C’est sur le fond d’un monde cerné de partout qu’évolue l’intrigue, compliquée par des rencontres funestes, des expéditions au fond du passé de Friedhelm Answald, une romance discrète qui se tisse et une remontée sans pareil du Nibel qui s’apprête à engloutir la ville et de nettoyer la montagne de ses derniers vestiges d’humanité. Mêlée à tout ça se trouve la question du péché, des fautes qui auraient appelée la vengeance de Dieu, en l’occurrence ce brouillard qui ne ressemble à rien autant qu’à un drap mortuaire. Et Rikke et Ulrik ont le plaisir peu enviable de croiser en route le partisan principal de cette idée de punition divine, un évêque avec ses deux acolytes, et de devenir peu après les témoins privilégiés de sa petite croisade privée déclenchée par le poison.

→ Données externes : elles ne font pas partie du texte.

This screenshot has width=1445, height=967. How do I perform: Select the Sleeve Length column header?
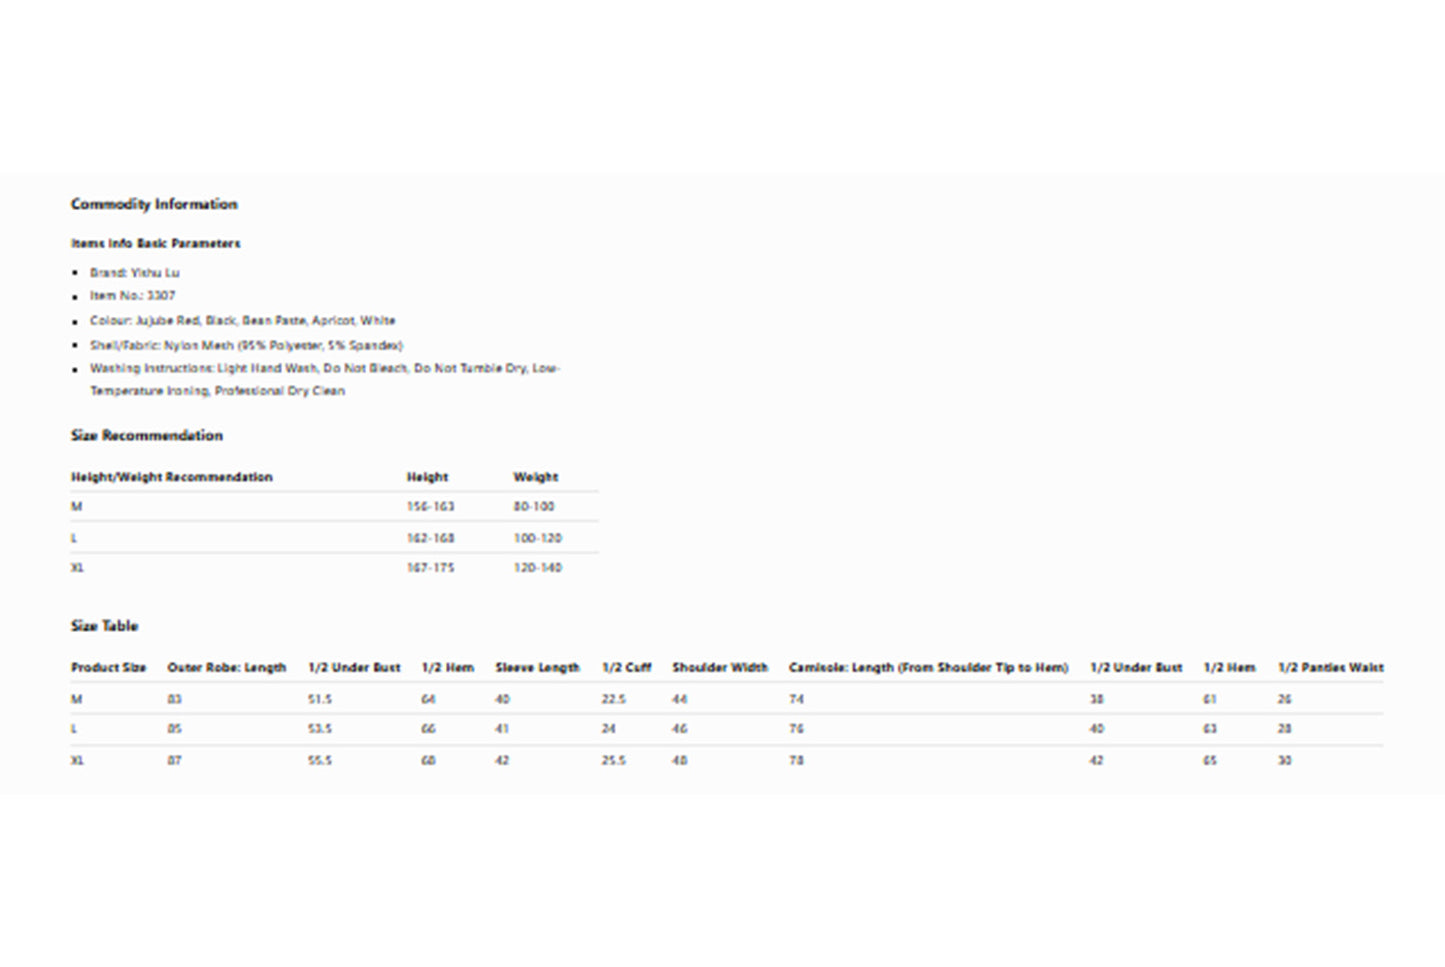pos(537,667)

Il ne faut sans doute pas s’attarder trop longtemps sur les morceaux du puzzle dont Sophie Fischer a composé le monde des Marcheurs de Brume. Après tout, on est dans un texte fantastique qui n’a aucune vocation à (re-)construire le monde dans lequel nous sommes obligés d’évoluer à chaque fois que nous sortons de chez nous, un texte qui pose ses jalons et nous le fait savoir. Il faut encore moins se laisser distraire par les consonances bizarres des noms aux relents germaniques dont elle a choisi d’affubler ses personnages et qui font parfois trébucher la langue. Par contre, et c’est là qu’elle a livré un travail vraiment solide, on constate que ses personnages sont non seulement crédibles dans leurs motivations, leurs peurs, leurs inhibitions et leurs prouesses, mais qu’ils sont attachants au point de rendre captif le lecteur qui suit leurs aventures, qui se hisse avec eux sur les murs d’enceinte pour regarder, transi de froid, couver le brouillard, qui parcourt avec Rikke les rues d’une ville-nid d’aigle à la recherche du frère aveugle, qui se précipite avec les protagonistes au fond de la cathédrale pour voir surgir de l’obscurité les yeux jaunes de l’ennemi.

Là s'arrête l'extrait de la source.